Однако, говоря так, Митя очень волновался. Правда, самолюбие его было сильно задето, в особенности вмешательством госпожи Мишар. Но он отлично сознавал, что жить на что-нибудь нужно, что работу найти трудно и что Россия очень далеко. Да еще вопрос, не ошибся ли он, в самом ли деле видел он на экране свою сестру, свою милую Марусю, о которой он еще до сих пор так часто со слезами вспоминал. Неужели она в самом деле жива?
Он связал узелок.
Старик между тем переживал борьбу двух противоположных чувств. С одной стороны, одержимый больною скупостью, он радовался, что Митя больше не будет проедать деньги, с другой — он жалел, что не на кого будет поворчать в свободное время, некого будет попрекнуть «бесконечными» тратами.
— Посмотрю, куда ты денешься без копейки денег, — сказал он. — На улице тебе ночевать не позволят полицейские. Тебя заберут как бродягу или попрошайку, да еще и высекут пожалуй... и хорошо сделают...
— Пусть попробуют.
— Хо-хо... Иди, иди... ночью придешь, реветь будешь: «пустите»... А я-то и не пущу.
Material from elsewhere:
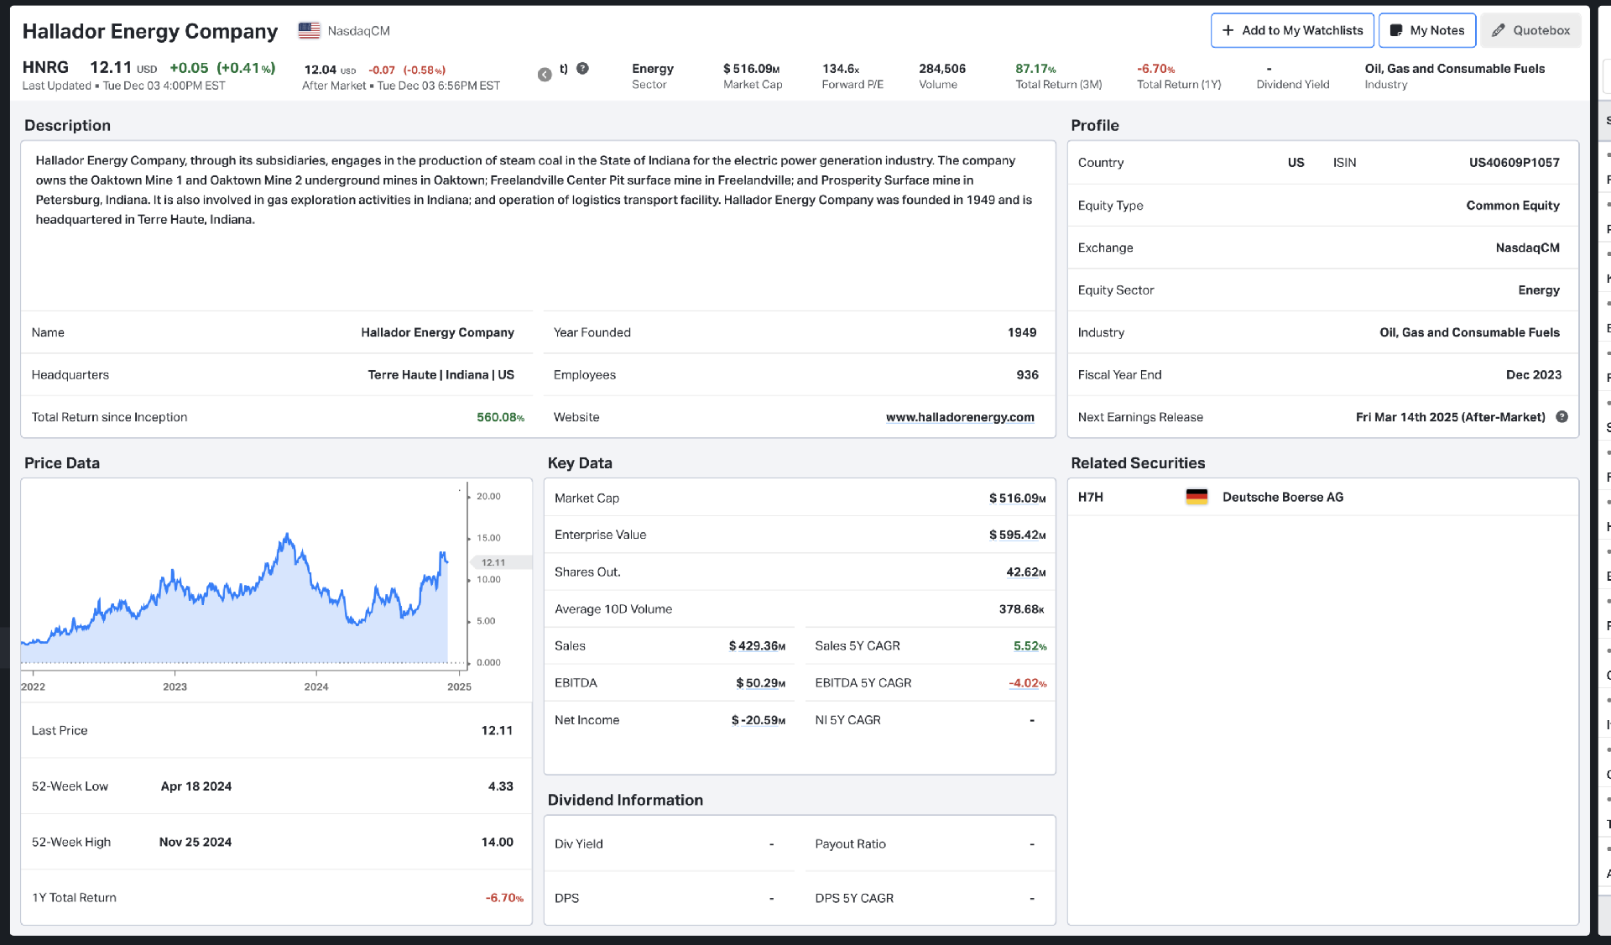Click the Sales 5Y CAGR 5.52% value
Viewport: 1611px width, 945px height.
point(1029,646)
— Никогда я больше к вам не приду. Ваши попреки мне надоели.
— Правильно, мой мальчик, никогда к нему не приходи.
Собеседники не заметили, что в двери уже несколько минут стоял высокий, худой, как скелет, человек, повидимому, только-что оправившийся от болезни. Лицо его было небрито, а сквозь расстегнутый ворот рубашки виднелась шея толщиною в человеческую руку. — Идем ко мне ночевать... Я тебе и дело найду подходящее... К чорту этого старого скрягу.
Это был художник Арман — предмет ненависти госпожи Мишар.
Хотя разговор происходил по-русски, но Арман по жестам дядюшки и по тону голоса догадался, о чем идет речь.
— Я бы вас попросил, господин художник, не лезть, куда вас не просят, — сердито прошамкал Колобов. — Это мой племянник, а не ваш...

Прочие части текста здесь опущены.